C'est en Afrique que Pierre Verger va vivre sa renaissance, recevant, en 1953, le nom de Fatumbi, "né de nouveau par les grâces d'Ifá". Son intimité avec la religion, initiée à Bahia, facilite son contact avec les sacerdotes et les autorités locales; il devient finalement babalaô, devin dans le jeu d'Ifá, accédant ainsi au coeur des traditions orales Yoruba. Outre l'initiation religieuse, Verger commence à la même époque une nouvelle carrière, celle de chercheur. L'Institut Français d'Afrique Noire (IFAN), dirigé par Théodore Monod, ne se contente pas des deux mille négatifs qu'il présente comme résultat de sa recherche et sollicite de sa part un récit détaillé de ce qu'il a vu au cours de son périple africain. Il accepte, bon gré mal gré, et publie, en 1957, Notes sur le culte des orishas et voduns. Il pénètre ainsi, sans vraiment le vouloir, dans l'univers de la recherche scientifique, univers qui va le passionner et qu'il ne quittera plus.

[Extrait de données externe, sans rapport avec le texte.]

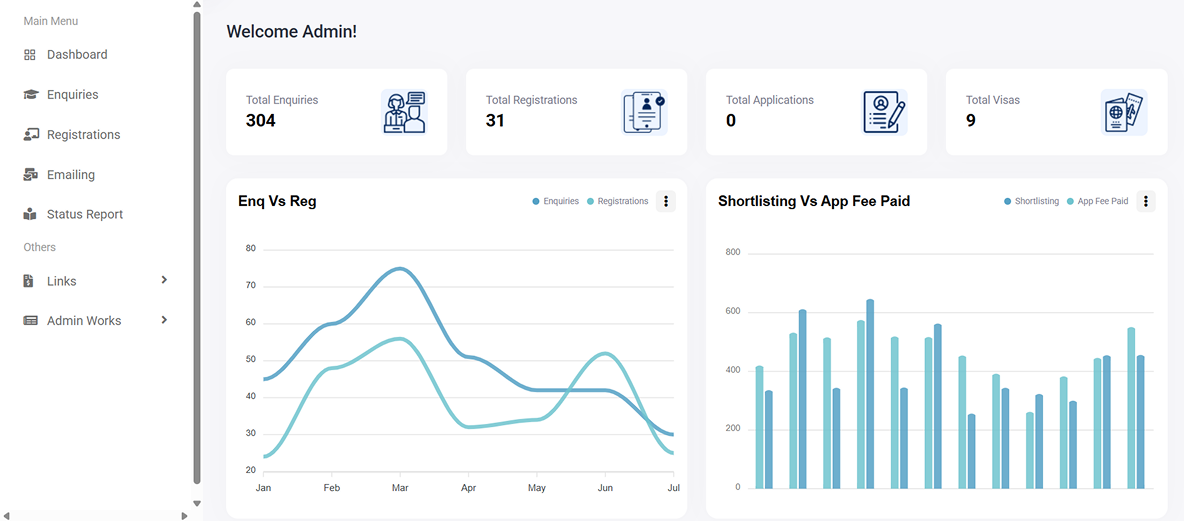Viewport: 1184px width, 521px height.
Task: Click the Registrations sidebar icon
Action: point(30,135)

Bien qu'ayant trouvé une voie précise - l'histoire, les coutumes et principalement la religion des peuples Yoruba en Afrique Occidentale et de leurs descendants à Bahia -, Verger reste avant tout un nomade. Il devient le messager entre ces deux mondes, acheminant informations, messages, objets rituels et présents. En tant que collaborateur et chercheur invité de diverses universités, il divulgue ses recherches en donnant de nombreuses communications et en publiant livres et articles. En 1960, il achète une petite maison à Salvador, dans le quartier Vila América. A la fin des années 1970, il abandonne la photographie et effectue ses derniers voyages de recherche en Afrique.

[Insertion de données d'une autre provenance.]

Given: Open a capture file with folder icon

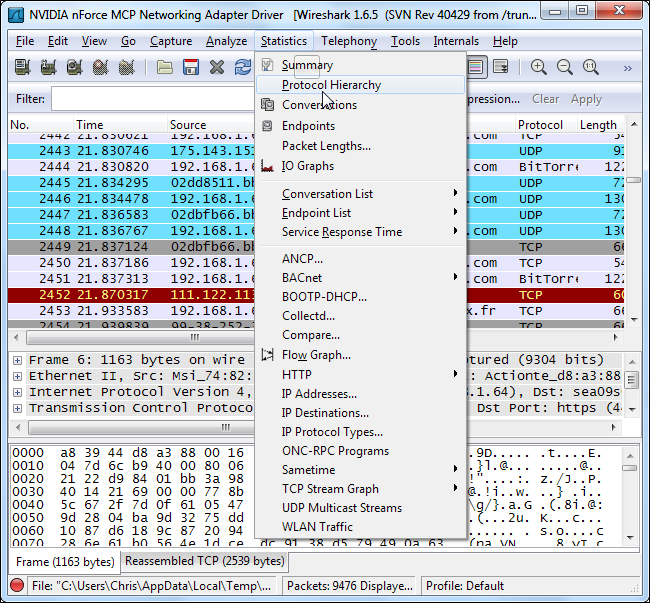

Dans les années 1980, l'éditeur Corrupio publie les premiers ouvrages de Verger au Brésil. Au cours des dernières années de sa vie, sa principale préoccupation devient la mise à disposition de ses recherches à un vaste public et la préservation de ses d'archives. C'est pour cette raison qu'il créé, en 1988, la Fondation Pierre Verger (FPV), dont il est le donateur et président, et engage ainsi l'aménagement de sa maison en centre de recherches. Il décède le 11 février 1996, laissant à la Fondation la tâche de poursuivre son travail.